Cham schoolteachers at a madrassa in Vientiane.

David Henley / CPA

Cham schoolteachers at a madrassa in Vientiane.

 Vientiane's Azhar Mosque, known locally as "Masjid Cambodia", is located in an obscure corner of Vientiane's Chantaburi district. The Cham community is small--numbering only about two hundred--and it is relatively poor. The Chams do have, however, a strong sense of identity, which is why they have built their own mosque. As followers of the Shafi'i madhab their religious practices differ slightly, too, from the South Asian Hanafis of the Jama' Masjid.

Besides their relative poverty, many of Vientiane's Chams have been traumatised by their experiences living under and escaping from the Khmer Rouge. Most originally come from Muslim fishing villages along the banks of the Mekong above Phnom Penh. Following the Khmer Rouge seizure of power in 1975, their mosques were pulled down, they were forbidden to worship or to speak in the Cham language, and many were forced to keep pigs.

Pol Pot's eventual aim seems to have been the complete extermination of the Cham as a people.

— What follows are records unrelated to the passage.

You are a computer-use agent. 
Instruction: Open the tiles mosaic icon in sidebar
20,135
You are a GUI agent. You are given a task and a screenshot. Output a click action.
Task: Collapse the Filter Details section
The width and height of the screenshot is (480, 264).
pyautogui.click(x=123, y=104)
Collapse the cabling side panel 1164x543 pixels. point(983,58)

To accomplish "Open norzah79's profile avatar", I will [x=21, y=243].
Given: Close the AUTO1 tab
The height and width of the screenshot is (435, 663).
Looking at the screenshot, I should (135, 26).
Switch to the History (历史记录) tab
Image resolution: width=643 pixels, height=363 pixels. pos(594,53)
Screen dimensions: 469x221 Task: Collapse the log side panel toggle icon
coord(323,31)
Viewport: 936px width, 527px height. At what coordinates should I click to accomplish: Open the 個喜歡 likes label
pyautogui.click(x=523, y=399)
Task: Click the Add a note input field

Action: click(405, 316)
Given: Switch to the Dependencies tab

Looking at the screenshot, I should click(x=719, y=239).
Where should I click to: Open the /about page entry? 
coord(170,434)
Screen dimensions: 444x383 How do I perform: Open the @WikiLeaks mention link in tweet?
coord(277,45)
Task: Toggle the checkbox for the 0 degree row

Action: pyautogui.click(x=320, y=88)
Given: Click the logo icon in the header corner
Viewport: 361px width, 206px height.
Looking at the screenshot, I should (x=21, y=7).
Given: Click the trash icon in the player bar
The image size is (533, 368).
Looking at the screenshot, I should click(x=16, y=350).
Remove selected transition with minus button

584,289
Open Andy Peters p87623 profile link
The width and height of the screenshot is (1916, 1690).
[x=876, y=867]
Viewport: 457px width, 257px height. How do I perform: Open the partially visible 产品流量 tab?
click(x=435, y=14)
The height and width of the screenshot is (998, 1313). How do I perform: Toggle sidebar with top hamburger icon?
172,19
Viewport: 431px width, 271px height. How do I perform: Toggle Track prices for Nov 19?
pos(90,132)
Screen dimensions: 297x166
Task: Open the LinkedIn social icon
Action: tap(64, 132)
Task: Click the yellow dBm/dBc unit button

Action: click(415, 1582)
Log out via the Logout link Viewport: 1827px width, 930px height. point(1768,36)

The eyes of Musa Abu Bakr, the dignified old imam of Vientiane's "Masjid Cambodia" filled with involuntary tears as he recalled the death of nearly all his family from starvation. Reduced to eating grass, the only meat they got was when the Khmer Rouge soldiery forced them to eat strips of pork, forbidden to them by religion.

Some Chams, like those in Vientiane, fled Cambodia. Others survived by concealing their religion and ethnic identity. As many as seventy per cent died from famine, or from having their heads beaten in with hoes to save bullets. It is a testimony both to the hospitality of the Lao people, and to the tenacity and will to survive of the Chams, that Vientiane now boasts a small but resilient Cham Muslim community.